Los desposeídos (36)

Shevek miró para otro lado, con repugnancia. ¿Hasta en el sexo eran egotistas? Acariciarse y copular en presencia de gente sin pareja era tan grosero como comer en presencia de un hambriento. Volvió la atención al grupo que lo rodeaba. Habían abandonado el tema de la predicción, y se habían volcado a la política. Estaban todos discutiendo sobre la guerra, sobre cuál sería el próximo paso de Thu, cuál el próximo paso de A-Io, cuál el del CGM.

—¿Por qué sólo hablan en abstracto? —inquirió intempestivamente, preguntándose mientras hablaba por qué estaba hablando, cuando había resuelto no hacerlo—. No sólo nombres de países, son gentes que se están matando, unos a otros. ¿Por qué van los soldados? ¿Por qué un hombre va a matar a desconocidos?

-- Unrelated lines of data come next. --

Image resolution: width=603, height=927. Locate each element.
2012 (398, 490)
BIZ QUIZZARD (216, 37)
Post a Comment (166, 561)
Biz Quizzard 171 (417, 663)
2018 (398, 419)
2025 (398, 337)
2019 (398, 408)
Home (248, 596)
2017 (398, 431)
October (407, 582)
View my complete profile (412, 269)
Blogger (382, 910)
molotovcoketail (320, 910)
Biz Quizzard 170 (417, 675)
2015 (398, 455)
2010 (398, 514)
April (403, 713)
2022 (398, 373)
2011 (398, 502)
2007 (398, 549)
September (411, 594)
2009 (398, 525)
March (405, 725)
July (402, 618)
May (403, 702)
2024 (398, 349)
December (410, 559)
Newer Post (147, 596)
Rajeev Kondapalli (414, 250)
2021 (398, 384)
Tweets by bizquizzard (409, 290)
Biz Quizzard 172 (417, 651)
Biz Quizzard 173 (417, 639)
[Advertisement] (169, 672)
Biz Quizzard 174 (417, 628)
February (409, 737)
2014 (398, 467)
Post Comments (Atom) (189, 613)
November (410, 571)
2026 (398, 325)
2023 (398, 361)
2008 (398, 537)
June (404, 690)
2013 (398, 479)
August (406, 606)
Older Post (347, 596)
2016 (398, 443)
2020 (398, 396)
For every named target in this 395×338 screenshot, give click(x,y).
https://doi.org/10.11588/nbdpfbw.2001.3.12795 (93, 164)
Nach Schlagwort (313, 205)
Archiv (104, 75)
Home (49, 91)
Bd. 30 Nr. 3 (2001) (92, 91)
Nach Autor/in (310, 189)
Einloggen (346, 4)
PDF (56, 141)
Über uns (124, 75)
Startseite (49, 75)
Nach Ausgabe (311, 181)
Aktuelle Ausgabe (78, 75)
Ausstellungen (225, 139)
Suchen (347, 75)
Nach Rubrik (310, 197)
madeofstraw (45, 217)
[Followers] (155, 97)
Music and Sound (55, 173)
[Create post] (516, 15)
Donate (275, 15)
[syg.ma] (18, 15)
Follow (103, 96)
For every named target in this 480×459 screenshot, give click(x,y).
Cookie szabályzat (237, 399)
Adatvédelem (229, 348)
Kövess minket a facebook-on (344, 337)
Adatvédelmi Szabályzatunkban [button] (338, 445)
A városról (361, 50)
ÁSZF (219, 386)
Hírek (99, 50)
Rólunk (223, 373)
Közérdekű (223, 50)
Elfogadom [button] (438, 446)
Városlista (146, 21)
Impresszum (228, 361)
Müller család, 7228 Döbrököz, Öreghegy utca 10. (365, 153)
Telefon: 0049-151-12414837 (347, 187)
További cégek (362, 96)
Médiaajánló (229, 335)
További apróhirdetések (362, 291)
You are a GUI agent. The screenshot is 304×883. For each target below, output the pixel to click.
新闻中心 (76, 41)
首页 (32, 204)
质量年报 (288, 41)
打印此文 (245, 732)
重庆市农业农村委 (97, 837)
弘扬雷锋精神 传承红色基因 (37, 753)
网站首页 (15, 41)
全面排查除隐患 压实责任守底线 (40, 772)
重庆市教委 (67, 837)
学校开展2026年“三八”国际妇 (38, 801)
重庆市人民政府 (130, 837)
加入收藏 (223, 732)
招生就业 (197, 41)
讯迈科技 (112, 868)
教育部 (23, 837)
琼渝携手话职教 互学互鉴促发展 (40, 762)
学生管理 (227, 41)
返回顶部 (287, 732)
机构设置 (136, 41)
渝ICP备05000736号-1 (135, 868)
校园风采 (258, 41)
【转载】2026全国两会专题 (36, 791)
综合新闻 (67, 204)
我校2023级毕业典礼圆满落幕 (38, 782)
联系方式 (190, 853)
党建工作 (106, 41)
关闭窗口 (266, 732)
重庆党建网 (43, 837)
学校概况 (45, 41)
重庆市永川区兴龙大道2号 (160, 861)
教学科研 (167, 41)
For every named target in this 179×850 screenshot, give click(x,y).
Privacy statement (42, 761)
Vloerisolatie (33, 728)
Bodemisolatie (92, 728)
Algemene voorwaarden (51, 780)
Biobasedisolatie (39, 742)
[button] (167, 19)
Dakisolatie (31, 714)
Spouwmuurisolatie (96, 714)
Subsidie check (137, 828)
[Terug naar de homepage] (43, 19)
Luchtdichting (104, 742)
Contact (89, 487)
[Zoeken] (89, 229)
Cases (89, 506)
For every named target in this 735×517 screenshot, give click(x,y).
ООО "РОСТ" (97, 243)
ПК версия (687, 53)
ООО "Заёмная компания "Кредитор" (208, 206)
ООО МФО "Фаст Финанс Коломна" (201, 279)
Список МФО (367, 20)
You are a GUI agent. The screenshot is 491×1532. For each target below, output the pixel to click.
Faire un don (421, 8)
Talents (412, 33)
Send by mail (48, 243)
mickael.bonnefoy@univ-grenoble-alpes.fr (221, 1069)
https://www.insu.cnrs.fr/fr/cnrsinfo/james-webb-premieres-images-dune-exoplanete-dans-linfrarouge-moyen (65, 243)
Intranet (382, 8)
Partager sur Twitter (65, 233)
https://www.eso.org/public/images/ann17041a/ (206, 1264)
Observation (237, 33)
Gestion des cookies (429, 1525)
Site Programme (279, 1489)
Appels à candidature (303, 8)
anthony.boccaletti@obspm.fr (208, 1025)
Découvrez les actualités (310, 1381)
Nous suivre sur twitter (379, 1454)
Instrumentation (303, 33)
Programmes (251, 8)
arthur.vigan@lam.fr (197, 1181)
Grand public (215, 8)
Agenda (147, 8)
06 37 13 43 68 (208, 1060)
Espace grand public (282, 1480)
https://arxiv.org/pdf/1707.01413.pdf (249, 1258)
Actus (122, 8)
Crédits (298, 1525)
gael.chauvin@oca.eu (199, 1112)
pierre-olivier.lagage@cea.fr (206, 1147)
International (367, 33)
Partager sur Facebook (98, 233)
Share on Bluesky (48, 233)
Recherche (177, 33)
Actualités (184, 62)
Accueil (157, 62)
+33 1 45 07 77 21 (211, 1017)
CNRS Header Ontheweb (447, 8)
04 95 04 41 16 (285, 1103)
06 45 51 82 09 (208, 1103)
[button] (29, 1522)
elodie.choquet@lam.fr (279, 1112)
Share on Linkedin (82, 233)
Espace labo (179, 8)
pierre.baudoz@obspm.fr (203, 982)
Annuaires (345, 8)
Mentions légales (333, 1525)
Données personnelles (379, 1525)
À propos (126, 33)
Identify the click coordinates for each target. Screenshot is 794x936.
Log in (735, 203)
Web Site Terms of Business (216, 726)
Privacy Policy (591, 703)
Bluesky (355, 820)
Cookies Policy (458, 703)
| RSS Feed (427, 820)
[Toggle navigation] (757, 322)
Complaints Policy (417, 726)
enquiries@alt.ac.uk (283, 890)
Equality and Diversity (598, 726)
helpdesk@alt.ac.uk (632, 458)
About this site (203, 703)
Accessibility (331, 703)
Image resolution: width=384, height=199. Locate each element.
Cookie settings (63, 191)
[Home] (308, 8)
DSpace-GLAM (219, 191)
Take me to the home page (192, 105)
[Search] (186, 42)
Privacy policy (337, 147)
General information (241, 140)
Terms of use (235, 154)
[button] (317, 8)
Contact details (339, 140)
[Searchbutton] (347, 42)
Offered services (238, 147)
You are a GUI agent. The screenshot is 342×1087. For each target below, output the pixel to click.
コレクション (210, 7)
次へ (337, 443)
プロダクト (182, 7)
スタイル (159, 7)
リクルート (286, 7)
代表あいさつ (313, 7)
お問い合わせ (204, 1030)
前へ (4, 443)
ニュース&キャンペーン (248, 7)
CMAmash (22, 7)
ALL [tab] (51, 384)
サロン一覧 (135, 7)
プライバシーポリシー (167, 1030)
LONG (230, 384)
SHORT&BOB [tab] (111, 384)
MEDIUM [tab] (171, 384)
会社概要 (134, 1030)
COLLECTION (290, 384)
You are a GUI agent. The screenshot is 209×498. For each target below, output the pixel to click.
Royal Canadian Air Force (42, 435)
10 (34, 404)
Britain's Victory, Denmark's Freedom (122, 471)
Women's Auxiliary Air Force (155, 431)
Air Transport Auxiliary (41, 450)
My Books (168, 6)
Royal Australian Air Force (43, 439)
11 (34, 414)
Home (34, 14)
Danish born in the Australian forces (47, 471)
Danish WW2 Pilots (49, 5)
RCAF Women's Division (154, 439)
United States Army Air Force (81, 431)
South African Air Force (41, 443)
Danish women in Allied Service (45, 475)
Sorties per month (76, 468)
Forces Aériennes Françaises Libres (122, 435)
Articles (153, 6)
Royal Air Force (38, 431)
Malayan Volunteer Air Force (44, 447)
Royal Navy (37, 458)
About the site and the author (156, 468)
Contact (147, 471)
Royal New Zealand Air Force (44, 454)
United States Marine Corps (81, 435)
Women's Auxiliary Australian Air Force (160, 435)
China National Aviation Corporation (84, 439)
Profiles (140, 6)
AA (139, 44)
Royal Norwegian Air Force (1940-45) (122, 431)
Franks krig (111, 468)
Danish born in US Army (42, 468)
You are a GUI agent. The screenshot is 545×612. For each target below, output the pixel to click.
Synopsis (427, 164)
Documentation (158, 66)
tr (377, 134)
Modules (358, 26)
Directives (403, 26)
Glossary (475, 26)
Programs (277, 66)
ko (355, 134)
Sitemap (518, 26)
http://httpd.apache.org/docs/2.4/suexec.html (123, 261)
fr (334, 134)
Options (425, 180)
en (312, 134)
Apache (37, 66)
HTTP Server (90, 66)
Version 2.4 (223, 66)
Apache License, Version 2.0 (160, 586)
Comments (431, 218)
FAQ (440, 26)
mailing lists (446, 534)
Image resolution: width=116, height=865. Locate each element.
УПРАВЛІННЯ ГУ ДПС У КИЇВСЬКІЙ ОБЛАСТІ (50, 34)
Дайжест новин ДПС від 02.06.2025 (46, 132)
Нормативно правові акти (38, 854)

—Pero si los soldados estancara eso —dijo una mujercita rubia con un ópalo en el ombligo. Varios hombres empezaron a explicarle a Shevek el principio de la soberanía nacional. Vea los interrumpió:

—Pero déjenlo hablar. ¿Cómo resolvería usted el embrollo, Shevek?

—La solución está a la vista.

—¿Dónde?

—¡Anarres!

—Pero lo que hacen ustedes en la Luna no resuelve nuestros problemas aquí.

—El problema del hombre es siempre el mismo. Supervivencia. Especie, grupo, individuo.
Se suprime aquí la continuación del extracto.